▶ What the exercise asks: Below are lines of data; restate word for word those running from the line containing "Kwaliteit van lesgeven" to the line containing "Register Now (265, 2548)", inclusive, and no others.

[Pixel coordinate grounding data]
====

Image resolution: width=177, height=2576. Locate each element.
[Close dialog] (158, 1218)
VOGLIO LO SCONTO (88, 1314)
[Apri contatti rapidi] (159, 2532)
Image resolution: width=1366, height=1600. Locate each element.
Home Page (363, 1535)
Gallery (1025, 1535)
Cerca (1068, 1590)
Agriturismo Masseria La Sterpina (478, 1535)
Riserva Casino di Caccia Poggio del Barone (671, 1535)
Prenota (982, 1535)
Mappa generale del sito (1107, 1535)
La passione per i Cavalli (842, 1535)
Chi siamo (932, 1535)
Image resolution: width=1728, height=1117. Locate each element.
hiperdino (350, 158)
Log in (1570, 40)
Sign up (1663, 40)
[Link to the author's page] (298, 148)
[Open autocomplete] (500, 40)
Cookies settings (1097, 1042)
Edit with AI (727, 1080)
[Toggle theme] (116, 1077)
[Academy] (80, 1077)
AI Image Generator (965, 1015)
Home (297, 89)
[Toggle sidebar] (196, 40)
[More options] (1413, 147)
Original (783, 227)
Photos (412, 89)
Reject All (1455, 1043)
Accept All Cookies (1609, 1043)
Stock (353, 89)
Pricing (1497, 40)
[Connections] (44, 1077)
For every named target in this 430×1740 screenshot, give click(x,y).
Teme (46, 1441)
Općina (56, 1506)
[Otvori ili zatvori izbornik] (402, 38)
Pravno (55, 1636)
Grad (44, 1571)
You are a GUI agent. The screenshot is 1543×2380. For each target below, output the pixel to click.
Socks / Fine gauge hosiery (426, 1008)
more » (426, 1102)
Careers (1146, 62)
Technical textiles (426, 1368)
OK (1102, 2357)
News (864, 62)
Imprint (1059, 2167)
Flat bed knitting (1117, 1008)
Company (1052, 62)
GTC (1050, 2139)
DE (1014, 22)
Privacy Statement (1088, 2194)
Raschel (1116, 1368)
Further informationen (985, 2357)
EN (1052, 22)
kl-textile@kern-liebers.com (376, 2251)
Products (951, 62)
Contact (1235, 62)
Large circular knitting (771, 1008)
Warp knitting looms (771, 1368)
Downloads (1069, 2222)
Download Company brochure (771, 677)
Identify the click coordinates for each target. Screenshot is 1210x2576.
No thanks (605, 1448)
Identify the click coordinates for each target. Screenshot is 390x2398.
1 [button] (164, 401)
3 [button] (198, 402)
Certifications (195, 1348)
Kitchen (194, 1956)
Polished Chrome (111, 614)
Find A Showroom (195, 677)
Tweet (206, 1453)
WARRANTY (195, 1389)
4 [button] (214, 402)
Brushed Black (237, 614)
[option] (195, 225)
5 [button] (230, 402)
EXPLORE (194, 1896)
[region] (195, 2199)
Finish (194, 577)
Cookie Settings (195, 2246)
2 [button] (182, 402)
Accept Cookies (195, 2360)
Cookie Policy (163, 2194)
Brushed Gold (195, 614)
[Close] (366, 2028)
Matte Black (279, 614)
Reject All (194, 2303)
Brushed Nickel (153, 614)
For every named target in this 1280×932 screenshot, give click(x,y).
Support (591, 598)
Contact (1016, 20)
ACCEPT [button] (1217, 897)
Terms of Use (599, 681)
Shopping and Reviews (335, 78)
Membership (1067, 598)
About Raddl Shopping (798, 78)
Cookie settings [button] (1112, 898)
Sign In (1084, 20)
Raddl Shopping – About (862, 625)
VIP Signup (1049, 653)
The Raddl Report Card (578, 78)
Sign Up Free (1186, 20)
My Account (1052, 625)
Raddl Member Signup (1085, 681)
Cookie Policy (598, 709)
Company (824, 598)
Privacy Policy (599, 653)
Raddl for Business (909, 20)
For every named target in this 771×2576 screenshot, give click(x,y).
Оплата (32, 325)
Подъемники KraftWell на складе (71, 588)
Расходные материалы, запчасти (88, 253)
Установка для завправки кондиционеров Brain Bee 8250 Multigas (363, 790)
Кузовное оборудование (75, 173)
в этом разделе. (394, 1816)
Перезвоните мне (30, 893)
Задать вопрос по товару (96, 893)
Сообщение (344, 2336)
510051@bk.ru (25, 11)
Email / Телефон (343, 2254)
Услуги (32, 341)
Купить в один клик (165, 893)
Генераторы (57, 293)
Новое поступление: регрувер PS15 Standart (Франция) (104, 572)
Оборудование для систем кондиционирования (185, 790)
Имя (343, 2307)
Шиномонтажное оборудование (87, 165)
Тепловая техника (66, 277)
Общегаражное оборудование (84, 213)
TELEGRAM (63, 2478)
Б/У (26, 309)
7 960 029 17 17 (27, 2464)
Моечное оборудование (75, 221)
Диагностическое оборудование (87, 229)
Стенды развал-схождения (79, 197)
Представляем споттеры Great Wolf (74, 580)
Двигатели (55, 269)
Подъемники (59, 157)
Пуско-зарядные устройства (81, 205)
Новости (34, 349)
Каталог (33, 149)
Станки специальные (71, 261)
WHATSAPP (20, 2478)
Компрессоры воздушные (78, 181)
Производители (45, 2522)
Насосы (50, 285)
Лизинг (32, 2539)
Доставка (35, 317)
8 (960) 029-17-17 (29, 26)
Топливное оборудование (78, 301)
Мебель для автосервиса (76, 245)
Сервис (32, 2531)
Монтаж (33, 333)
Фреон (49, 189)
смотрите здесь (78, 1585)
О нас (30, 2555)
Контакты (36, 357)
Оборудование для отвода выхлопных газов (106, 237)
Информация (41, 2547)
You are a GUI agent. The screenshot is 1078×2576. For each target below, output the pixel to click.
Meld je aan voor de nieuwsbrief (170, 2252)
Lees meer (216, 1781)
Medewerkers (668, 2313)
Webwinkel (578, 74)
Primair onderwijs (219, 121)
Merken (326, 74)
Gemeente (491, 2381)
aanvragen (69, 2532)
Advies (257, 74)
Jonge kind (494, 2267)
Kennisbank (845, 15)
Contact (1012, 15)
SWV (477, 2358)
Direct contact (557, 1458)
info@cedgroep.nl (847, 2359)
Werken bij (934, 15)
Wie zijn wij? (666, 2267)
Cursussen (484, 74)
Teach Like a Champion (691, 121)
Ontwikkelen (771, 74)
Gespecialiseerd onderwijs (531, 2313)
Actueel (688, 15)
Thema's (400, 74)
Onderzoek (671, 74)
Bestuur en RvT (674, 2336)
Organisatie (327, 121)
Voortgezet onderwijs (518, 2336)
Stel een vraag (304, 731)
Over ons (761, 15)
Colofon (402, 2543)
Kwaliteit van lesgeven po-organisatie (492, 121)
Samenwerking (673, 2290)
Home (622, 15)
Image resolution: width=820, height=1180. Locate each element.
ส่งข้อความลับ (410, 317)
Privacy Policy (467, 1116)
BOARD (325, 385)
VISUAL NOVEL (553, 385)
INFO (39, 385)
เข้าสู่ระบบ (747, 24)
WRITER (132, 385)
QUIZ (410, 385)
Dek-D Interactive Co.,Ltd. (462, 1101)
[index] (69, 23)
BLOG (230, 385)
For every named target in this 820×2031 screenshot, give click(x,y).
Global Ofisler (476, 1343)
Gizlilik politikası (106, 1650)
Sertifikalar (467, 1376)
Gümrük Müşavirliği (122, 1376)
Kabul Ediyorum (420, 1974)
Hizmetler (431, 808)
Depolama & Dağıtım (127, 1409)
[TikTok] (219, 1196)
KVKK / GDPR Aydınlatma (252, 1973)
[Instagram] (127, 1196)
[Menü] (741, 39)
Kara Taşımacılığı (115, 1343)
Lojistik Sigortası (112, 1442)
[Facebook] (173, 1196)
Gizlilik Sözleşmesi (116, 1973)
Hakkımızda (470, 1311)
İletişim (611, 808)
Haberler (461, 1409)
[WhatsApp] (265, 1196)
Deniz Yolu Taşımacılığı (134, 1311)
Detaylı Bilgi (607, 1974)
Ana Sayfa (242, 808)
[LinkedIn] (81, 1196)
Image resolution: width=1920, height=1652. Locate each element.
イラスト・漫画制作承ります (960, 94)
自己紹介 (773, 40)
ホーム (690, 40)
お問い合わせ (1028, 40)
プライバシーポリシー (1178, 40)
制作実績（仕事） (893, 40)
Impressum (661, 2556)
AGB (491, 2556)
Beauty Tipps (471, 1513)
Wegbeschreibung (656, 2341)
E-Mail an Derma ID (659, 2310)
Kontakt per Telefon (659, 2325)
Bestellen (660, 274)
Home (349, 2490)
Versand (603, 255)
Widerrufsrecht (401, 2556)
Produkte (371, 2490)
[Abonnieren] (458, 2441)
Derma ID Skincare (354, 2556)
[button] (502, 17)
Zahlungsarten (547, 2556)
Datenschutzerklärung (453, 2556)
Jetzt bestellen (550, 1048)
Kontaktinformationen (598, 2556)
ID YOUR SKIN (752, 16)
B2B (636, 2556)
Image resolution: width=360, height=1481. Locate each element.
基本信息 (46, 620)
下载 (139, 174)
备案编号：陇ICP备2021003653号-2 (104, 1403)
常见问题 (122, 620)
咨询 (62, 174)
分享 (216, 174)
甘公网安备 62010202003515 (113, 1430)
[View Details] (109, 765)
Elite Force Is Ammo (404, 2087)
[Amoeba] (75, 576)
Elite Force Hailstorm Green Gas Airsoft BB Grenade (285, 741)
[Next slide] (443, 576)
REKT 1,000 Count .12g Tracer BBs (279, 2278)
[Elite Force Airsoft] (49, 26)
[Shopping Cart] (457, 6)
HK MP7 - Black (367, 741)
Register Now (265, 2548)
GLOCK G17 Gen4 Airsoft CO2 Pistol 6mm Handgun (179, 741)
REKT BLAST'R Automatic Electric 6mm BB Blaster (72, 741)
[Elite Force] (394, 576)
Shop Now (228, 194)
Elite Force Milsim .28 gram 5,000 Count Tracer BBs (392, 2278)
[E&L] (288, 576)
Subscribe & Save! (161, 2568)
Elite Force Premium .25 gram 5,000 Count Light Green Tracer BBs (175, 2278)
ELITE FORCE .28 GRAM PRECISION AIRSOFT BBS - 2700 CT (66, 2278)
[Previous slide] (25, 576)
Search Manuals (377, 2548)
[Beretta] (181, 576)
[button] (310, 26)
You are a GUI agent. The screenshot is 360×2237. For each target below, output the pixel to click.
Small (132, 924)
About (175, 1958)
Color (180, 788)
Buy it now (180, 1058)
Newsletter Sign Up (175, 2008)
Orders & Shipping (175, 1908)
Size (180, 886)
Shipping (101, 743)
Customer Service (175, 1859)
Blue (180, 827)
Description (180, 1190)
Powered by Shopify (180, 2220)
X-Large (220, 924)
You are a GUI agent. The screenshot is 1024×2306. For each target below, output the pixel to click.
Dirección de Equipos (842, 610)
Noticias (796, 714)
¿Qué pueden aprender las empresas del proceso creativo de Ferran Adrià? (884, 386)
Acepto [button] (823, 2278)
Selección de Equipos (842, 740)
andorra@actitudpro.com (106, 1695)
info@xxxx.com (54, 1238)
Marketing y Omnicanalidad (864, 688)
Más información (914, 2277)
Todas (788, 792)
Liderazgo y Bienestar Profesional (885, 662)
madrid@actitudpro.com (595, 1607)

====

▶ Output:
Kwaliteit van lesgeven po-organisatie (492, 121)
Samenwerking (673, 2290)
Home (622, 15)
Image resolution: width=820, height=1180. Locate each element.
ส่งข้อความลับ (410, 317)
Privacy Policy (467, 1116)
BOARD (325, 385)
VISUAL NOVEL (553, 385)
INFO (39, 385)
เข้าสู่ระบบ (747, 24)
WRITER (132, 385)
QUIZ (410, 385)
Dek-D Interactive Co.,Ltd. (462, 1101)
[index] (69, 23)
BLOG (230, 385)
For every named target in this 820×2031 screenshot, give click(x,y).
Global Ofisler (476, 1343)
Gizlilik politikası (106, 1650)
Sertifikalar (467, 1376)
Gümrük Müşavirliği (122, 1376)
Kabul Ediyorum (420, 1974)
Hizmetler (431, 808)
Depolama & Dağıtım (127, 1409)
[TikTok] (219, 1196)
KVKK / GDPR Aydınlatma (252, 1973)
[Instagram] (127, 1196)
[Menü] (741, 39)
Kara Taşımacılığı (115, 1343)
Lojistik Sigortası (112, 1442)
[Facebook] (173, 1196)
Gizlilik Sözleşmesi (116, 1973)
Hakkımızda (470, 1311)
İletişim (611, 808)
Haberler (461, 1409)
[WhatsApp] (265, 1196)
Deniz Yolu Taşımacılığı (134, 1311)
Detaylı Bilgi (607, 1974)
Ana Sayfa (242, 808)
[LinkedIn] (81, 1196)
Image resolution: width=1920, height=1652. Locate each element.
イラスト・漫画制作承ります (960, 94)
自己紹介 (773, 40)
ホーム (690, 40)
お問い合わせ (1028, 40)
プライバシーポリシー (1178, 40)
制作実績（仕事） (893, 40)
Impressum (661, 2556)
AGB (491, 2556)
Beauty Tipps (471, 1513)
Wegbeschreibung (656, 2341)
E-Mail an Derma ID (659, 2310)
Kontakt per Telefon (659, 2325)
Bestellen (660, 274)
Home (349, 2490)
Versand (603, 255)
Widerrufsrecht (401, 2556)
Produkte (371, 2490)
[Abonnieren] (458, 2441)
Derma ID Skincare (354, 2556)
[button] (502, 17)
Zahlungsarten (547, 2556)
Datenschutzerklärung (453, 2556)
Jetzt bestellen (550, 1048)
Kontaktinformationen (598, 2556)
ID YOUR SKIN (752, 16)
B2B (636, 2556)
Image resolution: width=360, height=1481. Locate each element.
基本信息 (46, 620)
下载 (139, 174)
备案编号：陇ICP备2021003653号-2 (104, 1403)
常见问题 (122, 620)
咨询 (62, 174)
分享 (216, 174)
甘公网安备 62010202003515 (113, 1430)
[View Details] (109, 765)
Elite Force Is Ammo (404, 2087)
[Amoeba] (75, 576)
Elite Force Hailstorm Green Gas Airsoft BB Grenade (285, 741)
[Next slide] (443, 576)
REKT 1,000 Count .12g Tracer BBs (279, 2278)
[Elite Force Airsoft] (49, 26)
[Shopping Cart] (457, 6)
HK MP7 - Black (367, 741)
Register Now (265, 2548)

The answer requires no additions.